ASSIGNMENT = Write down exactly the lines from the one below that has "You are a GUI" to the end of the data, both ends included; the pictures should not appear in your copy.

[Pixel coordinate grounding data]
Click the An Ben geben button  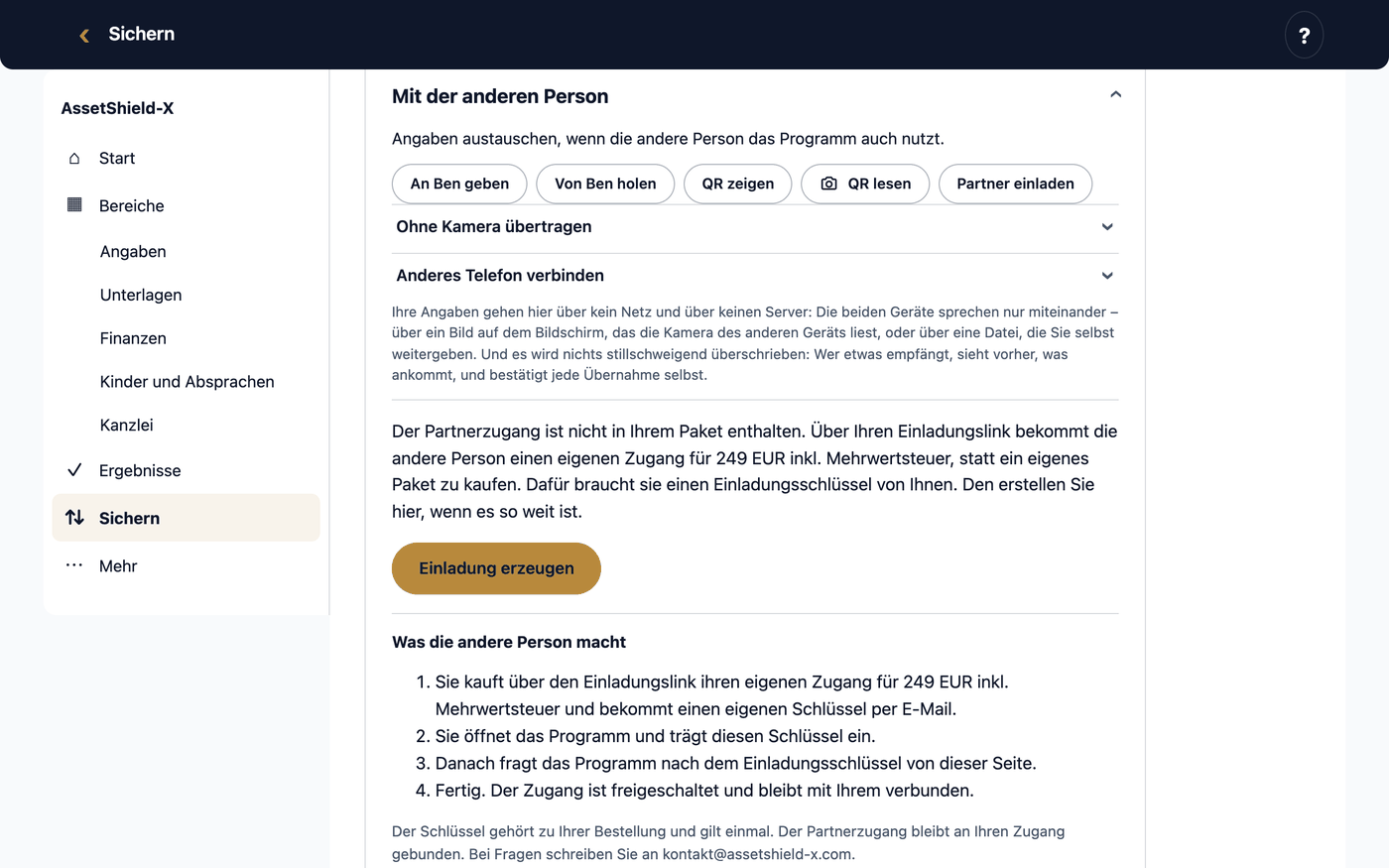click(x=459, y=184)
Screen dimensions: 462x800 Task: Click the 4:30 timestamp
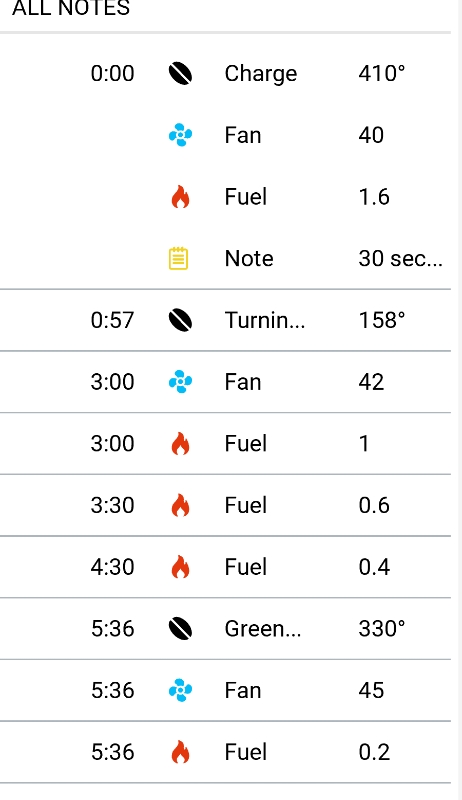click(x=113, y=567)
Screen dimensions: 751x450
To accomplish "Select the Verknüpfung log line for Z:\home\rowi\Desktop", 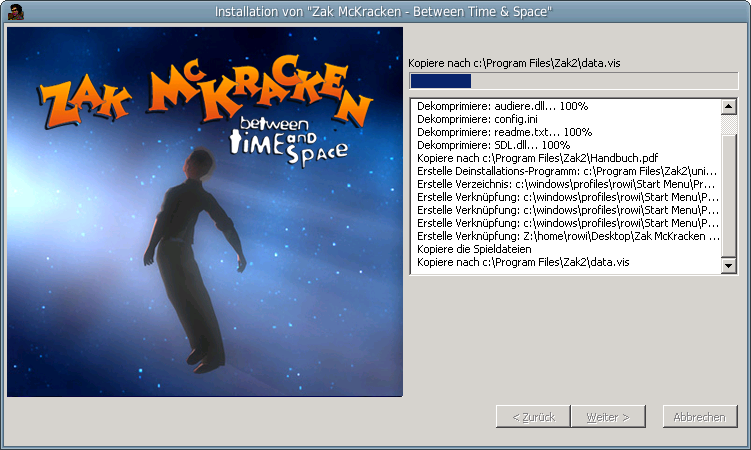I will (x=567, y=236).
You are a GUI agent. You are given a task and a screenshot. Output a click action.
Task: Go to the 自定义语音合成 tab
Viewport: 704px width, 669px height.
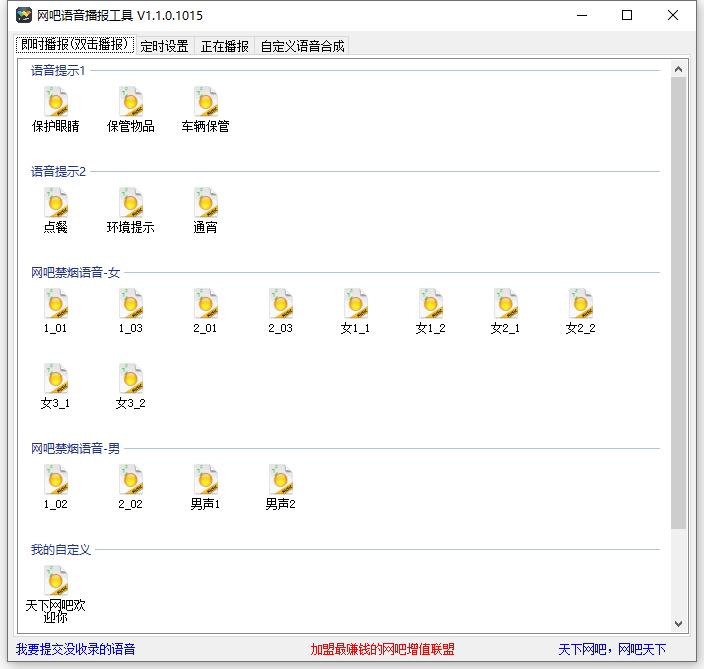coord(302,46)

EXPECTED ANSWER =
You are a GUI agent. You are given a task and a screenshot. Output a click action.
Task: Go to the 自定义语音合成 tab
Viewport: 704px width, 669px height.
coord(302,46)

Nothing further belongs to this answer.